Let's say you have 6 people, with 5 of them working at low-paying jobs for $8 an hour, and 1 unemployed. They rent a three bedroom apartment for, say, $1000 a month. The 5 workers bring in around $5,500 net after taxes. There's $4,500 left over after paying for the apartment. The unemployed person stays home, cooks meals, does laundry, and cleans the apartment. The $4,500 is split 6 ways, or $750 per person. Everyone kicks in $100 for food.

The net result is that everyone has $650 in disposable income, and the 6 people are living on their own instead of living with mom and dad. It's not ideal, but everyone gets by. If someone is sick for a while, everyone kicks in and the sick person doesn't go broke.

In my younger days I lived in communes for 6 years, sometimes on farms, sometimes in houses. There are sacrifices, but it can work. Back in my commune days it was a lifestyle choice, but it could be that we'll see more of it again out of necessity.
Great pick for the cover-vital post...and so well done! Congratulatins and THANKS! r
ep status this should have won before.
rated
welcome to the Jungle I mean Corporatocracy.
Interesting post RW. It seems clear there's been a market breakdown but I wonder what it stems from. rwnutjob cites a 20-50% vacanacy rate in his area. So have landlords taken leave of their senses? Why don't they cut the rent?

But I don't think those vacancy rates are typical. I don't mean to put words in your mouth but it sounds like you're arguing that because of the recession, enough people lost homes and/or jobs to the extent that their available income for housing fell much faster than the rental market reacted to. Consequently there was a surge in demand for low rent accomodation; supply couldn't and hasn't grown quickly enough; and all that's available are rental places that take up 40-50% of income. Sorry, just thinking out loud here.

If this is roughly what's happened, then there's a strong case for a government funded affordable housing program.

Just to be clear, I don't doubt for a moment that the gap between rich and poor is growing and aside from global warming, constitutes the greatest social problem of the day. And tax rates are much too low, especially for the rich. I've blogged about it myself.
hey RW congrats on EP. you deserve it. I think you would be very interested in the writings of john hudson. he was working on a book about the FIRE industry. Finance,Insurance,Real Estate. thats *exactly* what blew up our entire economy in late 2008. its also called the Rentier class or segment. it has caused much anguish in historical crashes over the ages, but the public has a short attention span. its a parasitical segment of business unless kept in close check by government. speaking of that you also might read about what is called "control fraud" that regulator black writes about [excellent posts in huffington post]. also consider the concept of "regulatory capture". or, "the commons". lots of great ideas keep up the good work
Korten is a good writer on the subject. "When corporations rule the world" etcetera
Great post!

People need to let go of their party loyalties and work to change our electoral system so that the people get a voice. We need to eliminate money from the electoral process otherwise we get policies that favor the highest bidder.

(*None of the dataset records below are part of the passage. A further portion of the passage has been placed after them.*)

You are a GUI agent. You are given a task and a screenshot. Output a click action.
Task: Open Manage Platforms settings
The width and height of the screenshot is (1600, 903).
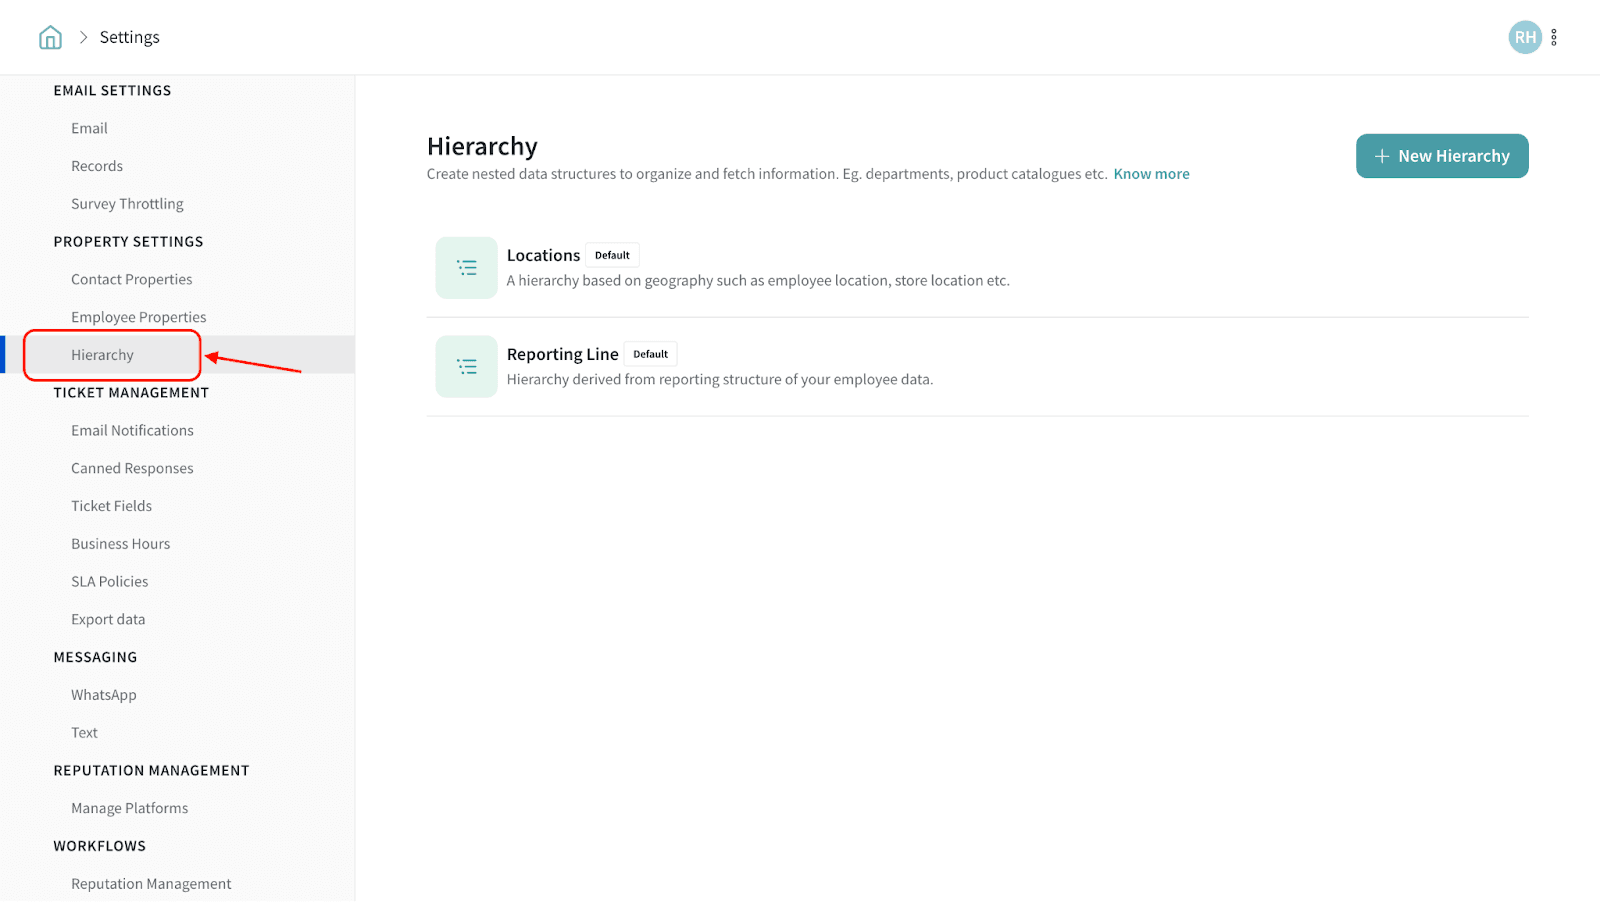tap(129, 808)
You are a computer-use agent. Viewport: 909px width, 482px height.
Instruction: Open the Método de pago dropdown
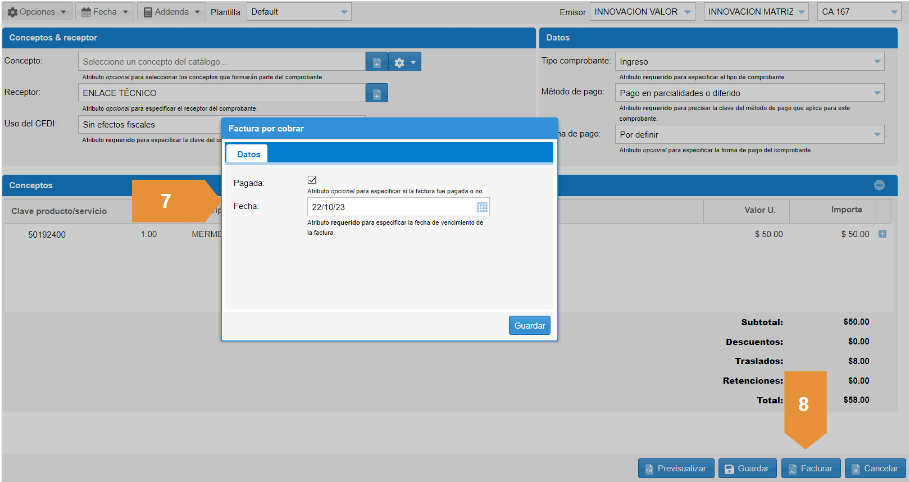[x=750, y=93]
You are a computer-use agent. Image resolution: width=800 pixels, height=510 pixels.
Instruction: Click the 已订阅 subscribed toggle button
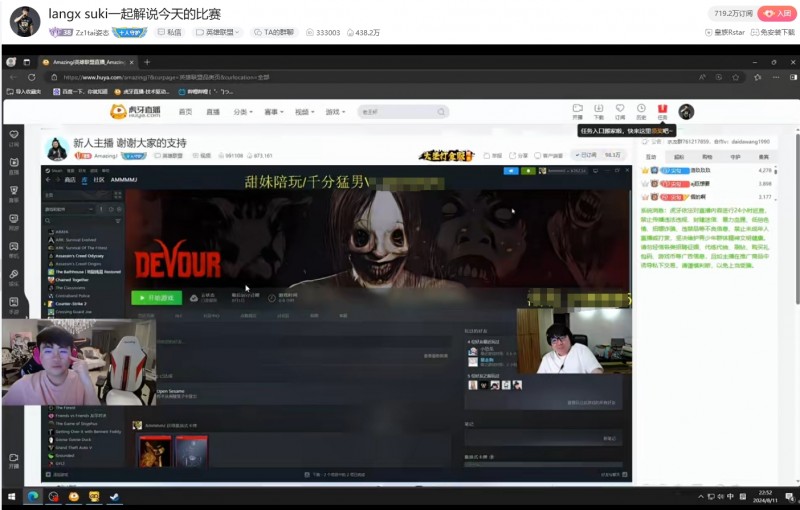pos(588,155)
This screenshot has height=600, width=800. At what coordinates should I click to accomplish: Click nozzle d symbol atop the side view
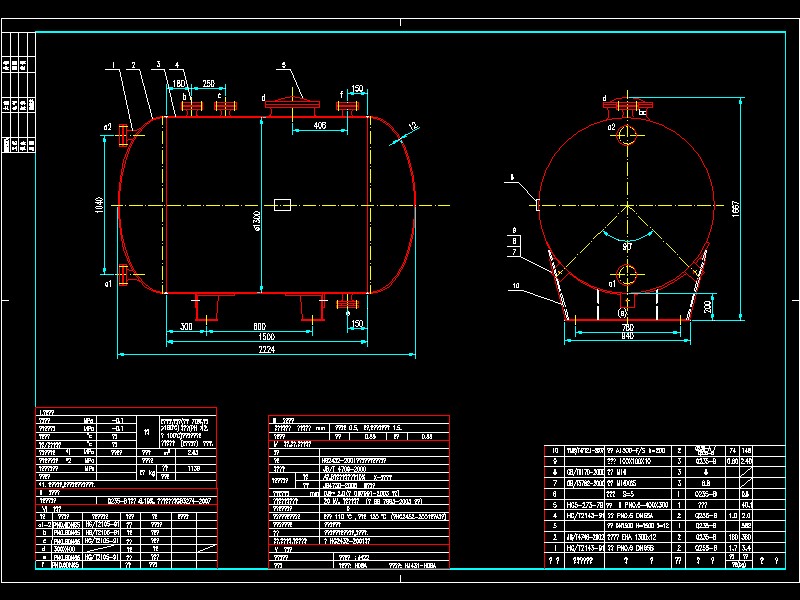tap(604, 100)
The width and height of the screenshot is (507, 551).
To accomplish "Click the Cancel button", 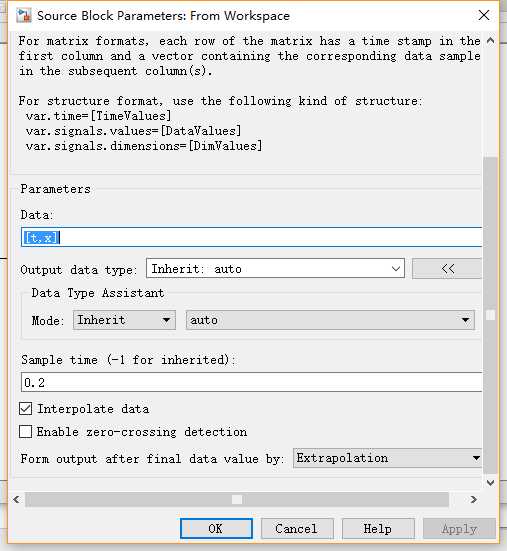I will pos(297,528).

We are in for some dark times ahead.
What impact did REITs have on rental housing? REITs are big difference in rental property ownership structures. I'd presume that a REIT that promised that it's properties were in a certain class, as defined by rent, might not be able to lower rents below that amount.
Malusinka: That's very interesting. I know that in the world of American manufacturing, banks, financial firms and majority stockholders/financiers were able to strongarm many American industrial firms to outsource/downsize, not because said firms were unprofitable, per se, but because they weren't profitable enough. For example, it wasn't enough for these banksters that a business was earning 35% returns, when the investor really expected a 40% return, hypothetically. That 10% differential of expectation could make all the difference in terms of the financier strongarming the business (whom he had leant money to, through bonds, or whom he owned, through stock) into cutting costs through outsourcing or downsizing, even if this had a major negative effect on the nation as a whole.

We see the perfidious influence of HIGH FINANCE in real estate, too, in the form of REITs (Real Estate Investment Trusts), which are basically large real estate holding companies that act in highly unethical ways.

Mind you, TR engaged in much trust-busting. But today, trusts are TOTALLY LEGAL. They operate either as normal trusts, per se, or as "holding companies," and they rarely, if ever, operate in the interests of the general public.

They must be regulated, disciplined and, if need be, smashed, whenever and wherever, they combine, collude and conspire against the general interests and welfare of the American People.
I was a homeowner and a renter. I prefer to rent. Most of these rent increases are from urban areas, not rural. Where I live outside of Charlotte, NC, there is a glut of apartment complexes. If anything, there needs t be more government control of apartment complexes, if only from local municipalities. For example, my neighbor pays almost 100 dollars more in rent than me for the same apt. In my building, three tenets renewed their leases. One's rent went up 50 dollars, another 80 dollars, and another 8 dollars! I'm not really sure why it has to go up at all.???? And then there are all the "arbitrary" fees. I just found out there is a "moving out" fee, and this on top of your security deposit. Security deposits are also arbitrary ranging from a couple hundred to over one-thousand.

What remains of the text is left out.